## Extracted text:
--- START ---

Should you even count exercise calories for weight loss?
Calorie counts concerning what people eat and what people burn during exercise are notoriously inaccurate. People tend to underestimate how many calories they eat and overestimate how many they burn. It’s why I always tell people to stop counting calories and instead focus on better food choices. I also typically recommend that you don’t subtract the calories you burn during exercise from your daily calorie totals. While it would make sense that if you burn 500 calories during a workout, then you should be allowed an extra 500 calories of food as a reward, but it never works out that way. Research has shown that this kind of thinking typically results in people eating twice as many calories as they burned. It’s one reason why so many people either don’t lose weight or actually gain weight when they first start exercising.
While exercise can help with weight loss, when it comes down to it, you have to change what you eat if you want to lose weight. New research from the journal Current Biology presents some interesting evidence to show that calorie-burning seems to plateau no matter how active you are. When people first start exercising to lose weight, they’ll often experience rapid success, but those fast drops will quickly slow down or even reverse as they get later into a program. I’ve already mentioned some of the subconscious tricks your body plays on you to prevent wait loss, such as subconsciously increasing the portions you eat or reducing the amount you move the rest of the day, but as the report in Current Biology shows, your daily calorie burn eventually drops as your fitness improves.
Your body adapts
As I’ve mentioned many times before, we were meant to live in a food-scarce environment, so it makes sense that your body would adapt to make sure you’re not just burning through energy that would be difficult to replace. That’s ultimately what fitness is. As you get more fit, you need less energy to move your body around. That’s great for daily living and to help you feel more energetic, but it hampers weight loss. So whether you’re running five miles a day, walking a few miles each day, or doing 10 minutes of high-intensity interval training (HIIT), your daily calorie burn will be roughly the same. It’s a bummer for people that want to quickly run the fat off, but it’s great news since any kind of activity will help, just get moving more. It explains the mystery of why HIIT seems to be as effective for weight loss (often more effective) as longer workout sessions, even though it burns a fraction of the calories.

--- END ---

## Tasks and exercises:
(A) Copy everything in the article on counting exercise calories from "While exercise can" down to "your fitness improves.", keeping the wording unchanged.
(B) List the forms of exercise that the article on counting exercise calories says will give roughly the same daily calorie burn.
(C) According to the article on counting exercise calories, which journal published the new research showing that calorie burning seems to plateau?

## Data for review:
--- START ---

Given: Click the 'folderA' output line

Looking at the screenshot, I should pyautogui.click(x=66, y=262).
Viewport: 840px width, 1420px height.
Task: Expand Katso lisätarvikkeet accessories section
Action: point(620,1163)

--- END ---

## Answer set:
(A)
While exercise can help with weight loss, when it comes down to it, you have to change what you eat if you want to lose weight. New research from the journal Current Biology presents some interesting evidence to show that calorie-burning seems to plateau no matter how active you are. When people first start exercising to lose weight, they’ll often experience rapid success, but those fast drops will quickly slow down or even reverse as they get later into a program. I’ve already mentioned some of the subconscious tricks your body plays on you to prevent wait loss, such as subconsciously increasing the portions you eat or reducing the amount you move the rest of the day, but as the report in Current Biology shows, your daily calorie burn eventually drops as your fitness improves.

(B)
- Running five miles a day
- Walking a few miles each day
- Doing 10 minutes of high-intensity interval training (HIIT)

(C) Current Biology